The main courtyard was attached to two smaller courts in the south and perhaps in the north. The floor of the courtyard was covered by 4'x2'3"x1' sandstone slabs, and was also covered by a concrete floor, corresponding with the concrete flooring of the eastern part of the main shrine. Exposed near the western boundary wall, the courtyard at three sides was encircled by dwelling cells. Near the north-western corner of the court was exposed a well, surrounded by a low parapet. A great drain was exposed, which was draining all the refuge water from the monastery. Exposed up to the length of 52', its side walls were 6' high and about 2'6" thick. Its floor was covered with sandstone slabs and the drain too was covered by sandstone slabs (average size 5'3"x1'6"x8"). The drain was about 6' deep and 3'4"wide.

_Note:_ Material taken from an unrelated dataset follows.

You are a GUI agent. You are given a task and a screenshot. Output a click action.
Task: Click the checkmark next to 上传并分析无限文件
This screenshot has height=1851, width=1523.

The basement of this monastery was made of chiseled bricks decorated on the outer and the inner facades by insetting moulded bricks up to the height of 8'. This structure was found in a badly damaged condition. The stone carved lintels and doorjambs were found lying in basement and over the courtyard. Existence of another storey of this monastery can be presumed from the debris. The images recovered from this complex date between late Gupta and early medieval, suggesting that the Dharmachakra-Jina Vihara superimposes some earlier structures.
1.Archaeological Survey of India Annual Report 1907-08: 43.
2.Majumdar, B. 1947. A Guide to Sarnath. (2nd Revised Edition). The Manager, Government of India Press, Delhi, 36.
3.Archaeological Survey of India Annual Report 1907-08: 43-46.
4.Archaeological Survey of India Annual Report 1907-08: 43.
5.Majumdar, B. 1947. A Guide to Sarnath. (2nd Revised Edition). The Manager, Government of India Press, Delhi, 36.
6.Archaeological Survey of India Annual Report 1907-08: 45-46.
7.Archaeological Survey of India Annual Report 1907-08: 45.